那个时候秦绥绥没明白“赚”这个字的意义,只以为他跟自己一样,是家里给的零花钱,现在想来,那时候的裴九砚,是不是也做了什么来钱的活计?
一边想着往事,一边收拾裴九砚买回来的那一堆东西,秦绥绥心里甜滋滋的,虽然他跟裴九砚从小没有待在一起,但他几乎充斥了她成长的所有环境,陪伴在她每一个高兴的、低落的时刻。
裴九砚买回来的东西很杂,煤油、军用蜡烛、手电筒电池都有,甚至还有军用雨衣和橡胶救生圈,都是灾难来临时必备的用品。
他这会儿也不知道从哪儿砍了几根粗木头回来,准备加固家里的前门和后门。
秦绥绥把所有东西都分门别类放好,最后眼睛落在桌子上那几筒牛皮纸包装,印着红星图案的东西上,她好奇地拿起来一看,只见正面赫然印刷着:“为革命计划生育”的字样。
秦绥绥顿时跟烫手般,把这东西丢到了桌面上。
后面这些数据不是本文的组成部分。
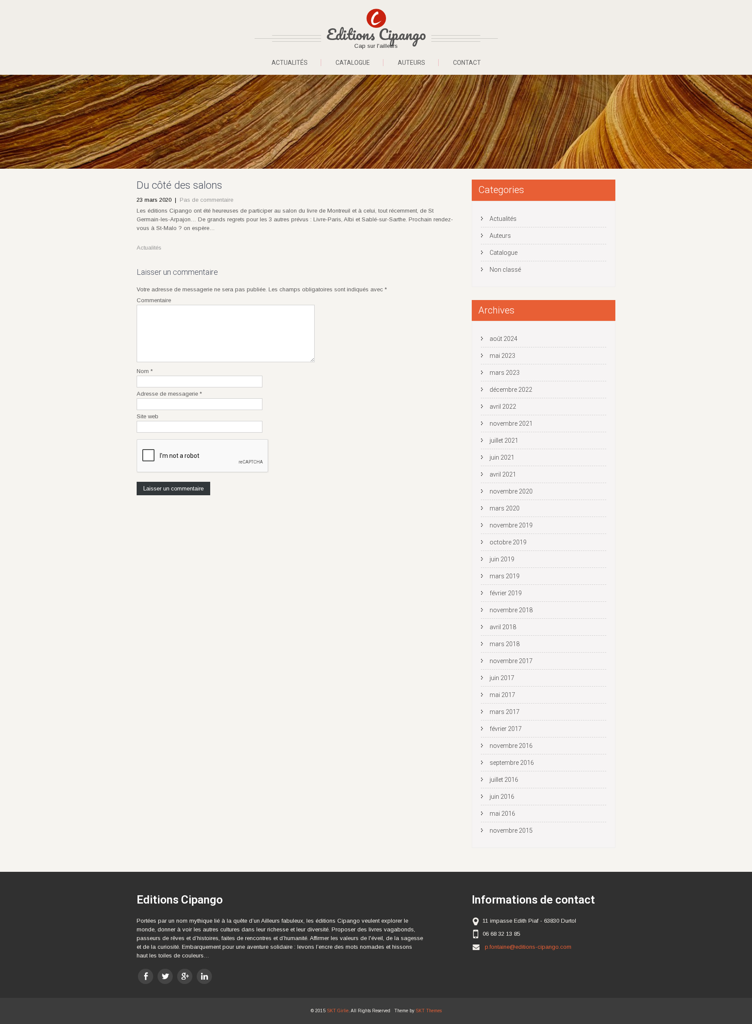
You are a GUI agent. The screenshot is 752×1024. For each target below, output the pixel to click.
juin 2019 (502, 559)
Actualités (290, 62)
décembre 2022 (511, 389)
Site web (147, 416)
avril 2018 (503, 627)
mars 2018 (505, 643)
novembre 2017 (511, 660)
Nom (145, 371)
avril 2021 (503, 474)
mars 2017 (505, 711)
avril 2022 (503, 406)
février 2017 (506, 728)
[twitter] (165, 976)
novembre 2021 (511, 423)
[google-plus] (184, 976)
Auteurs (411, 62)
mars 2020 (505, 508)
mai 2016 (502, 813)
她在20岁之前,不考虑怀孕生子的事情,所以他们平时……也会做措施。
但这东西基本上都是裴九砚在买,情到浓时,他去拆这玩意儿,她也从来没好意思看过,因此一直都不知道这东西原来是这样的。
裴九砚正好忙活完从外面走进来,看着秦绥绥通红的脸色皱了皱眉,又看见桌上的计生用品,顿时反应过来,忍不住笑出了声。
秦绥绥恼他,但又不知道从哪里挑刺,只好指着那堆计生用品,理不直气也壮地找茬:“你囤货就囤货,买这么多这些东西干嘛?能吃还是什么?!”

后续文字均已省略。